### To be done
1. Rewrite the paragraph of the article about Taya Reimer that begins "Yet in the afterglow" as a short bulleted list, keeping its main facts.
2. In the article about Taya Reimer, how many points and rebounds did Reimer total in the win over Baylor?

### Excerpted passage
Reimer ready to step in for Irish

ByGRAHAM HAYS
April 6, 2014, 1:23 AM

— -- NASHVILLE, Tenn. -- In the minutes after Notre Dame beat Baylor on Monday to claim a spot in its fourth consecutive Final Four, Taya Reimer sat undisturbed in the lounge near the Irish locker room in South Bend. It's an area where select players are corralled for interviews, and an official told the freshman she needed to wait there.

Yet in the afterglow of a win in which Jewell Loyd starred and Kayla McBride persevered, and amid the uncertainty of what was then still an undiagnosed knee injury for Natalie Achonwa, Reimer sat alone along a wall. There was an awkwardness in her pose, hands folded in her lap as people with cameras and notebooks hurriedly passed without stopping to ask anything of the player who totaled four points and four rebounds in 20 minutes.

Finally, another team official spared her, and she gladly slipped almost unnoticed into the locker room.

### Recorded data
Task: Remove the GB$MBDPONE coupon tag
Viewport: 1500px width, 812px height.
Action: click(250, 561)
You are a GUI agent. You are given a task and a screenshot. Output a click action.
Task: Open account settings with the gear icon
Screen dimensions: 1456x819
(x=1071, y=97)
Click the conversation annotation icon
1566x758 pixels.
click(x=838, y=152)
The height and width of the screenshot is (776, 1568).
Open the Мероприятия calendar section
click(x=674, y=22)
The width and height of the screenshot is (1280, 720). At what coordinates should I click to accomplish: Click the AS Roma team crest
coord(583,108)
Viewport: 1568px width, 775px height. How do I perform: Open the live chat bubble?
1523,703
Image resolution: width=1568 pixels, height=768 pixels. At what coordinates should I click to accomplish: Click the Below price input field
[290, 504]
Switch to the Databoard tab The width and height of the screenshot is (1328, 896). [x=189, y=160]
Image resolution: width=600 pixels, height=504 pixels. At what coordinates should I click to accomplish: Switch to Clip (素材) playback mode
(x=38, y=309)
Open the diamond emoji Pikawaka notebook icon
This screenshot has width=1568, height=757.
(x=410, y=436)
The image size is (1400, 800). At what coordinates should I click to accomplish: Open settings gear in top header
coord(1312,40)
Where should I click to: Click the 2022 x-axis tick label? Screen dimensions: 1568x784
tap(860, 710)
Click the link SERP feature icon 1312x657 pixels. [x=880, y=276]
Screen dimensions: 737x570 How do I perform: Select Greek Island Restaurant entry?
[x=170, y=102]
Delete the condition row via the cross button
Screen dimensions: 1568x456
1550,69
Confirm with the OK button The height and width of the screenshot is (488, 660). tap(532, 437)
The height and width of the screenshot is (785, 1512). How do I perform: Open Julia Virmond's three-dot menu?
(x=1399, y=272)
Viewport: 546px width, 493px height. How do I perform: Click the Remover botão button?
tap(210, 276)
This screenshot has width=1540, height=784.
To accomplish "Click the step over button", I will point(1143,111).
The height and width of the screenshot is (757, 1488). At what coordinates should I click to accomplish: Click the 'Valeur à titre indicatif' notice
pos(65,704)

### Replies
1.
- The win featured a standout game from Jewell Loyd and a persevering effort from Kayla McBride.
- Natalie Achonwa's knee injury had not yet been diagnosed.
- Reimer sat alone along a wall, hands folded awkwardly in her lap.
- People with cameras and notebooks rushed past without asking her anything.
- She had four points and four rebounds in 20 minutes.

2. Four points and four rebounds, in 20 minutes.